Rows on where targets appear =>
###

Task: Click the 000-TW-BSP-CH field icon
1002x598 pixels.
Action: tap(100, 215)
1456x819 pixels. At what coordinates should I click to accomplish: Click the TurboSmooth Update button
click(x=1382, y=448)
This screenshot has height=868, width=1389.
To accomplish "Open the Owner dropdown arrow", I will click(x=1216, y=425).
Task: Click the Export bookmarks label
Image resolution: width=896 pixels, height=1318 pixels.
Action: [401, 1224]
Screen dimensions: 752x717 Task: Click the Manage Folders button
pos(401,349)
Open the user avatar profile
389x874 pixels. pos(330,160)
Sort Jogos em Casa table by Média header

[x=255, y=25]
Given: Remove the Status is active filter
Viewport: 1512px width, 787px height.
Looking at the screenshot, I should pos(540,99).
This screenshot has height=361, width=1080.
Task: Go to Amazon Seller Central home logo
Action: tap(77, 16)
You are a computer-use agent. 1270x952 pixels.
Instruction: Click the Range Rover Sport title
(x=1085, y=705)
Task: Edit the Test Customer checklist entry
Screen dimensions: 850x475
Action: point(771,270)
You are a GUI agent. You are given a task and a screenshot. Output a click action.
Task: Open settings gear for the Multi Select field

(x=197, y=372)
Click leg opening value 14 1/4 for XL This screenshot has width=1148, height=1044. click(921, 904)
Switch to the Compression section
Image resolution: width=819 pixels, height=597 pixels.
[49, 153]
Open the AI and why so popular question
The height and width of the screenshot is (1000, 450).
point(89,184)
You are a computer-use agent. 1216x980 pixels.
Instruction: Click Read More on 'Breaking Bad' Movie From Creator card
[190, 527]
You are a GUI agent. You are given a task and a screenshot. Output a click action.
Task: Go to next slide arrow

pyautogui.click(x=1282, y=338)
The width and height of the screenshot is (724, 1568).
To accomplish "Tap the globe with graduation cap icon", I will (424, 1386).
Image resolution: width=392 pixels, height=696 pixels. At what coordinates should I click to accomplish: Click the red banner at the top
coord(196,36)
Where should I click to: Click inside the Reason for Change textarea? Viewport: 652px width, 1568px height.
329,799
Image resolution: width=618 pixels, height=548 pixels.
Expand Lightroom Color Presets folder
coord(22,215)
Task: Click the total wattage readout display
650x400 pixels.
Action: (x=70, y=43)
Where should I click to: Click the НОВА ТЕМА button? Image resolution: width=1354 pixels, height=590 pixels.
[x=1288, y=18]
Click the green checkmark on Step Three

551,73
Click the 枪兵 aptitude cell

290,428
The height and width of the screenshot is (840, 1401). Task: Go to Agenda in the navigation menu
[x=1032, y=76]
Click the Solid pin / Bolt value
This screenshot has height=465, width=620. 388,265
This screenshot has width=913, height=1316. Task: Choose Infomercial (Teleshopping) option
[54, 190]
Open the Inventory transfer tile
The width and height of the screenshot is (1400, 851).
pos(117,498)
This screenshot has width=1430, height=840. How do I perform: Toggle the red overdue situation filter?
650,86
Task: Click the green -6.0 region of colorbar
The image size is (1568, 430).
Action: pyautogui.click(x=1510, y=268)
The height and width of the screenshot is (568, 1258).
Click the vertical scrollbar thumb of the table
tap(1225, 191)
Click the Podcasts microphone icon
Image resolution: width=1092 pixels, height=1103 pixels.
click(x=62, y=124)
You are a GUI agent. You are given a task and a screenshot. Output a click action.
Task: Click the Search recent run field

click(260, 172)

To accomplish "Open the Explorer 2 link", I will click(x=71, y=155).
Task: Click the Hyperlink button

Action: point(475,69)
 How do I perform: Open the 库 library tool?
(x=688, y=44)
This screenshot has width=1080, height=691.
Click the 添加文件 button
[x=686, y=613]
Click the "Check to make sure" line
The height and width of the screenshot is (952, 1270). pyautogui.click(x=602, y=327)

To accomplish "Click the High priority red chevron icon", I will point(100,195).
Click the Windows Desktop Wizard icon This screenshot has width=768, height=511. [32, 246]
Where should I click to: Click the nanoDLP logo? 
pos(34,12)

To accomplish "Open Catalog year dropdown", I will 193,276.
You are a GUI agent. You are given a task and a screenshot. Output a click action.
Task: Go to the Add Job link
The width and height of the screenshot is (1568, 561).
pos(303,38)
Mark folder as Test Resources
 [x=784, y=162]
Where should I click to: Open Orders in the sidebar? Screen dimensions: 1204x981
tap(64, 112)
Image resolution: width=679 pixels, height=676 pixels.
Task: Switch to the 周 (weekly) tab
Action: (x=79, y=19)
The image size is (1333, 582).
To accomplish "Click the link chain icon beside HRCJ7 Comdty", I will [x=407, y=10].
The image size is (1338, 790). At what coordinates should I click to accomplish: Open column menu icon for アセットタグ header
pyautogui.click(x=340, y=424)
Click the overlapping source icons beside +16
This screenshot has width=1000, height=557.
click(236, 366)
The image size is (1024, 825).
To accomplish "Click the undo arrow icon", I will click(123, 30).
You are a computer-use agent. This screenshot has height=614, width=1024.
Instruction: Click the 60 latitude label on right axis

###

THE EXERCISE => Print every line of the data above word for word.

OUTPUT FOR THIS EXERCISE =>
Task: Click the 000-TW-BSP-CH field icon
1002x598 pixels.
Action: tap(100, 215)
1456x819 pixels. At what coordinates should I click to accomplish: Click the TurboSmooth Update button
click(x=1382, y=448)
This screenshot has height=868, width=1389.
To accomplish "Open the Owner dropdown arrow", I will click(x=1216, y=425).
Task: Click the Export bookmarks label
Image resolution: width=896 pixels, height=1318 pixels.
Action: [401, 1224]
Screen dimensions: 752x717 Task: Click the Manage Folders button
pos(401,349)
Open the user avatar profile
389x874 pixels. pos(330,160)
Sort Jogos em Casa table by Média header

[x=255, y=25]
Given: Remove the Status is active filter
Viewport: 1512px width, 787px height.
Looking at the screenshot, I should pos(540,99).
This screenshot has height=361, width=1080.
Task: Go to Amazon Seller Central home logo
Action: tap(77, 16)
You are a computer-use agent. 1270x952 pixels.
Instruction: Click the Range Rover Sport title
(x=1085, y=705)
Task: Edit the Test Customer checklist entry
Screen dimensions: 850x475
Action: point(771,270)
You are a GUI agent. You are given a task and a screenshot. Output a click action.
Task: Open settings gear for the Multi Select field

(x=197, y=372)
Click leg opening value 14 1/4 for XL This screenshot has width=1148, height=1044. click(921, 904)
Switch to the Compression section
Image resolution: width=819 pixels, height=597 pixels.
[49, 153]
Open the AI and why so popular question
The height and width of the screenshot is (1000, 450).
point(89,184)
You are a computer-use agent. 1216x980 pixels.
Instruction: Click Read More on 'Breaking Bad' Movie From Creator card
[190, 527]
You are a GUI agent. You are given a task and a screenshot. Output a click action.
Task: Go to next slide arrow

pyautogui.click(x=1282, y=338)
The width and height of the screenshot is (724, 1568).
To accomplish "Tap the globe with graduation cap icon", I will (424, 1386).
Image resolution: width=392 pixels, height=696 pixels. At what coordinates should I click to accomplish: Click the red banner at the top
coord(196,36)
Where should I click to: Click inside the Reason for Change textarea? Viewport: 652px width, 1568px height.
329,799
Image resolution: width=618 pixels, height=548 pixels.
Expand Lightroom Color Presets folder
coord(22,215)
Task: Click the total wattage readout display
650x400 pixels.
Action: (x=70, y=43)
Where should I click to: Click the НОВА ТЕМА button? Image resolution: width=1354 pixels, height=590 pixels.
[x=1288, y=18]
Click the green checkmark on Step Three

551,73
Click the 枪兵 aptitude cell

290,428
The height and width of the screenshot is (840, 1401). Task: Go to Agenda in the navigation menu
[x=1032, y=76]
Click the Solid pin / Bolt value
This screenshot has height=465, width=620. 388,265
This screenshot has width=913, height=1316. Task: Choose Infomercial (Teleshopping) option
[54, 190]
Open the Inventory transfer tile
The width and height of the screenshot is (1400, 851).
pos(117,498)
This screenshot has width=1430, height=840. How do I perform: Toggle the red overdue situation filter?
650,86
Task: Click the green -6.0 region of colorbar
The image size is (1568, 430).
Action: pyautogui.click(x=1510, y=268)
The height and width of the screenshot is (568, 1258).
Click the vertical scrollbar thumb of the table
tap(1225, 191)
Click the Podcasts microphone icon
Image resolution: width=1092 pixels, height=1103 pixels.
click(x=62, y=124)
You are a GUI agent. You are given a task and a screenshot. Output a click action.
Task: Click the Search recent run field

click(260, 172)

To accomplish "Open the Explorer 2 link", I will click(x=71, y=155).
Task: Click the Hyperlink button

Action: point(475,69)
 How do I perform: Open the 库 library tool?
(x=688, y=44)
This screenshot has width=1080, height=691.
Click the 添加文件 button
[x=686, y=613]
Click the "Check to make sure" line
The height and width of the screenshot is (952, 1270). pyautogui.click(x=602, y=327)

To accomplish "Click the High priority red chevron icon", I will point(100,195).
Click the Windows Desktop Wizard icon This screenshot has width=768, height=511. [32, 246]
Where should I click to: Click the nanoDLP logo? 
pos(34,12)

To accomplish "Open Catalog year dropdown", I will 193,276.
You are a GUI agent. You are given a task and a screenshot. Output a click action.
Task: Go to the Add Job link
The width and height of the screenshot is (1568, 561).
pos(303,38)
Mark folder as Test Resources
 [x=784, y=162]
Where should I click to: Open Orders in the sidebar? Screen dimensions: 1204x981
tap(64, 112)
Image resolution: width=679 pixels, height=676 pixels.
Task: Switch to the 周 (weekly) tab
Action: (x=79, y=19)
The image size is (1333, 582).
To accomplish "Click the link chain icon beside HRCJ7 Comdty", I will [x=407, y=10].
The image size is (1338, 790). At what coordinates should I click to accomplish: Open column menu icon for アセットタグ header
pyautogui.click(x=340, y=424)
Click the overlapping source icons beside +16
This screenshot has width=1000, height=557.
click(236, 366)
The image size is (1024, 825).
To accomplish "Click the undo arrow icon", I will click(123, 30).
You are a computer-use agent. This screenshot has height=614, width=1024.
Instruction: Click the 60 latitude label on right axis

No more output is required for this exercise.